In order to compare results gained by the new methodology with the sum score approach, the same biometric model was estimated using sum scores instead of item scores. As the sum score approach does not take into account measurement unreliability, estimated average environmental variance was much higher. Furthermore, the sum score approach suggested a positive A × E and a negative A × C interaction effect, meaning that people with a genetic tendency towards liberalism show more residual variance and less common-environmental variance than people with a genetic tendency towards conservatism. However, since the distribution of sum scores was skewed, this may be an artefact of item characteristics (see e.g. Schwabe and van den Berg 2014; Molenaar and Dolan 2014).

To our knowledge, this is the first study that used the Wilson−Patterson scale to investigate genotype–environment interaction in case of unmeasured environmental variables. Regarding the testing of genotype–environment interaction in future research, we advise researchers to use the same IRT model (i.e., the GPCM) to make results concerning any interaction effects comparable. Results regarding genotype–environment interaction replicate only when the same underlying scale is used, as every transformation leads to a different result (see also Schwabe and van den Berg 2014; Molenaar and Dolan 2014).

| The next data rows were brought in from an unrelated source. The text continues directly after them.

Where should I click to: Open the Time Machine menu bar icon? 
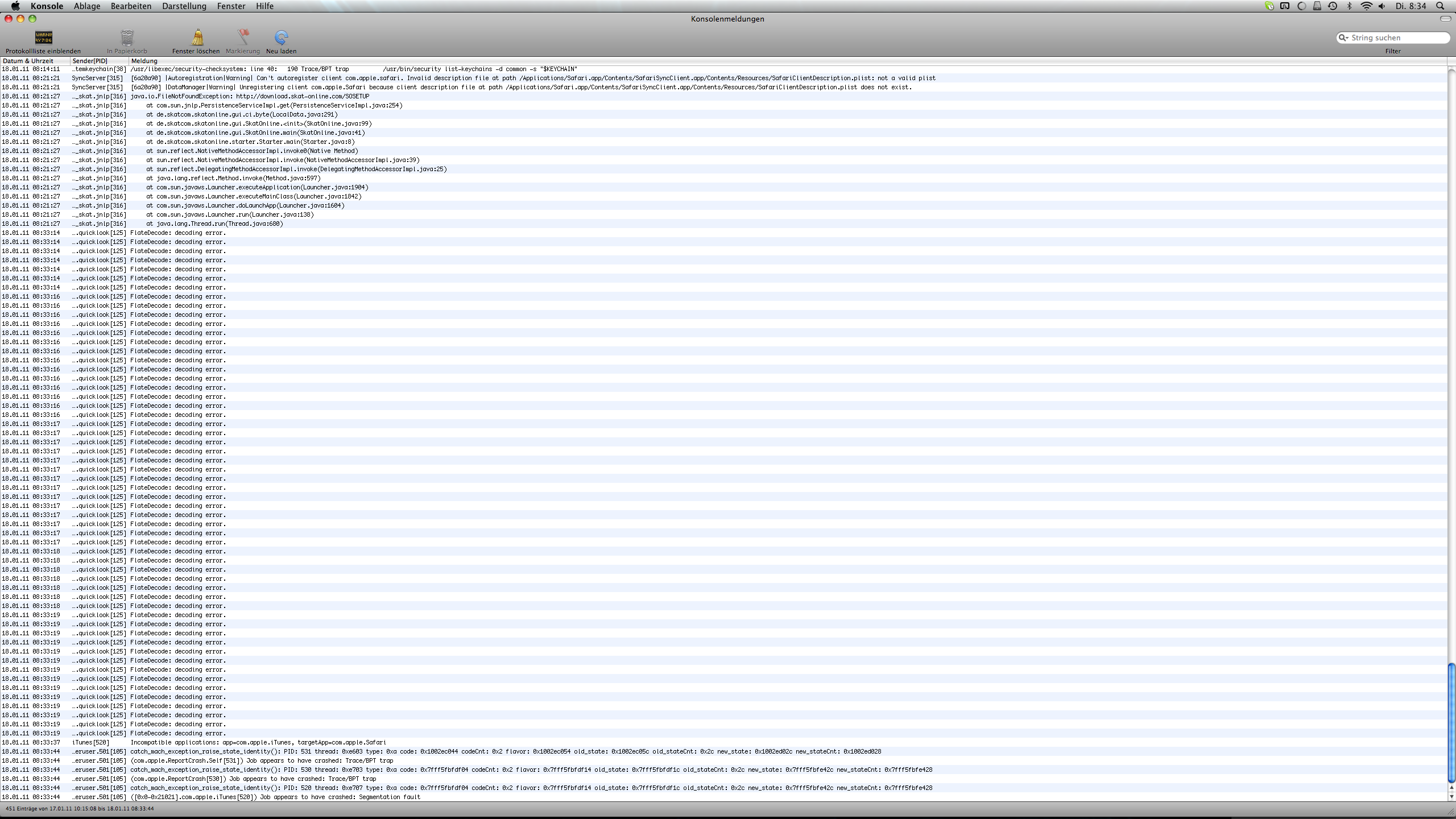(x=1333, y=6)
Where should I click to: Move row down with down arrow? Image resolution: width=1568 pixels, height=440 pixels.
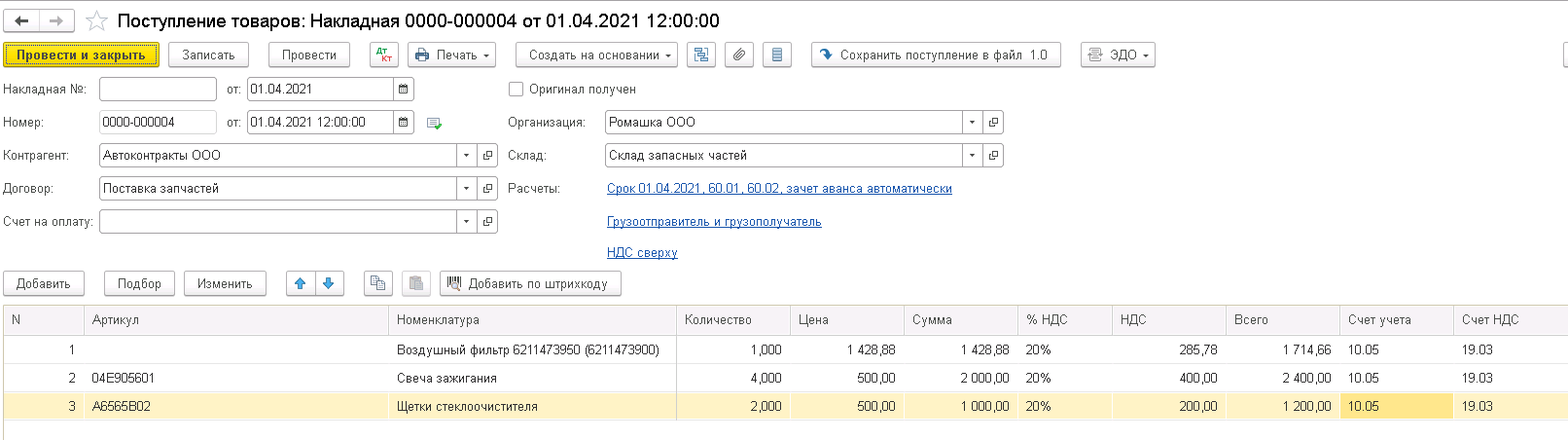[x=329, y=283]
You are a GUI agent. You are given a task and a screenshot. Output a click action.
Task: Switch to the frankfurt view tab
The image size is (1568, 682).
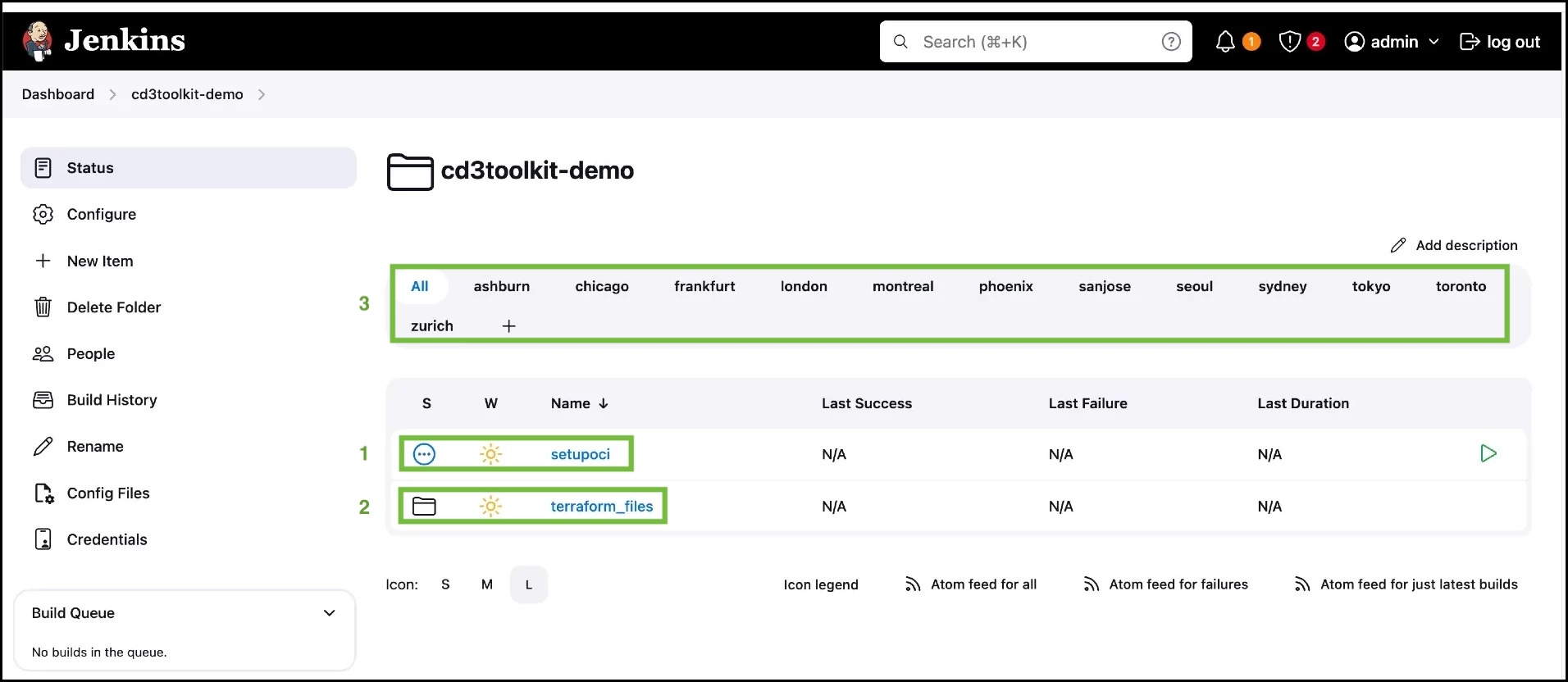coord(704,286)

In this research, the psychometric evaluation of the scale was done on all available data, of parents and offspring, enhancing statistical power. For the biometric modelling, however, only twin data was used. Unfortunately it was not possible to use a parent-offspring model for this paper, since methodology for the inclusion of a genotype–environment interaction effect in parent-offspring design with significant spouse correlation is still lacking. In future research, the method that was used in this paper will be extended to the parent-offspring design.